• Work instructions
Transcribe the passage on balancing work and parenthood, everything from "We have in-home" down to "her most days.".

We have in-home child care from my MIL, which is a huge help (like a nanny you’re related to! It works for us) I don’t cook much, and what I do is usually done on the weekend and eaten all week, cleaning happens not much, and DH is as involved in childcare and housework as I am.

I’m not in law, don’t work those kinds of hours, never wanted to. I’m using the degrees I worked for, (and I’m still paying for) and though I love my DD, I’m a better mom because I leave her most days.

I wasn’t happy as an overworked assistant professor at a small liberal arts college and this really became clear to me while on (totally unpaid) maternity leave with my first child. I applied for other positions while on leave and interviewed at a school in another state (with my small infant and husband in tow) shortly after I returned to work. I got the job, which is more of a step-up in career for me at a bigger and more respected school. The move has worked well. My husband didn’t work for the first 10 months after we moved, which really helped us get established, allowed me to focus on my new position, and helped our toddler with the transition. My new school honored my teaching years at the pervious school so I didn’t lose any tenure-clock time. I have been writing and publishing and am up for tenure this year. I’m also expecting our second child in early 2016 a couple of months after my tenure deadlines are met. This time I will have 12 weeks of paid leave and my dean and colleagues have been very supportive. Since we have good child-care connections with our daughter already, I anticipate returning to my regular teaching load after my leave and I’ve applied for a sabbatical to begin a new book project.

• Given material
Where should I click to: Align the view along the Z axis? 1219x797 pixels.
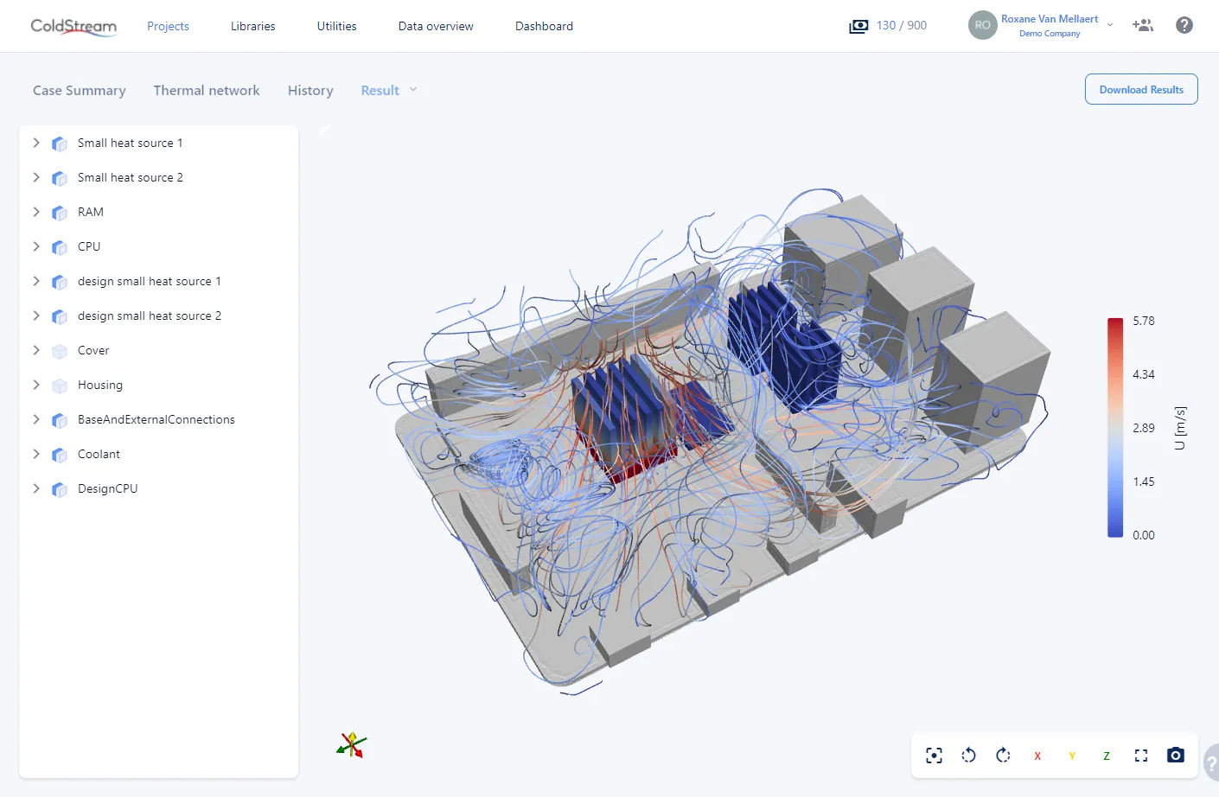click(1106, 755)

• Task answer
We have in-home child care from my MIL, which is a huge help (like a nanny you’re related to! It works for us) I don’t cook much, and what I do is usually done on the weekend and eaten all week, cleaning happens not much, and DH is as involved in childcare and housework as I am.

I’m not in law, don’t work those kinds of hours, never wanted to. I’m using the degrees I worked for, (and I’m still paying for) and though I love my DD, I’m a better mom because I leave her most days.